La continuità fra le due parti è peraltro garantita dall’evidenza in cui sono posti i fattori d’intrinseca unità fra monachesimo orientale e monachesimo occidentale,  nonché i fondamentali movimenti di passaggio da uno all’altro. Inoltre, come già nella serie latina, anche nella serie greca il de Vogüé riporta in dettaglio gli usi ascetici, senza curarsi del disinteresse che il lettore odierno per lo più riserva alle rinunzie praticate dai monaci dei primi secoli. L’insistenza su tali aspetti si deve, oltre che alla loro rilevanza nelle fonti, al fatto che l’autore stesso ha sperimentato quell’ascesi “arcaica” – ricordiamo il suo agile trattato sul digiuno, Aimer le jeûne, d’ispirazione più personale che scientifica- e inoltre alla convinzione che tali notizie siano necessarie alla contemporaneità per mantenere coscienza d’un bagaglio di valori ascetici confermatosi essenziale nella vita della Chiesa lungo millenni, oltre le stagioni di stanchezza.
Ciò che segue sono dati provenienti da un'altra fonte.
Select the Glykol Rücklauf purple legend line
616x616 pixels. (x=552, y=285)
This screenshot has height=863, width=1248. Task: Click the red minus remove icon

Ma la coerenza delle due parti è innanzitutto nella formula, quella della storia letteraria appunto, assunta da una delle auree stagioni della cultura letteraria francese. Si ripensa alla Histoire littéraire de l’Afrique chrétienne depuis les origines jusqu’à l’invasion arabe di Paul Monceaux, alla Histoire litteraire du sentiment religieux en France depuis la fin des guerres de religion jusqu’a nos jours  di Henri Bremond, alla Histoire littéraire des grandes invasions germaniques di Pierre Courcelle. Nel de Vogüé il modello, se trova continuità in uno splendido impiego della lingua madre, si fa anche del tutto proprio in quell’affinata dimestichezza con le fonti patristiche che già contrassegnò l’edizione della Regola di san Benedetto, inseparabile da quella della Regola del Maestro: volumi comparsi nei decenni Sessanta e Settanta, che ricostruiscono in estensione e profondità il principale asse di trasmissione per il quale il monachesimo, dai territori in cui nacque, si trapiantò in quelle regioni occidentali che nell’osservanza benedettina avrebbero poi configurato unitariamente il continente cristiano per eccellenza. E la pubblicazione attuale è anche l’occasione per considerare e ricordare con gratitudine lo straordinario e silenzioso percorso del suo autore.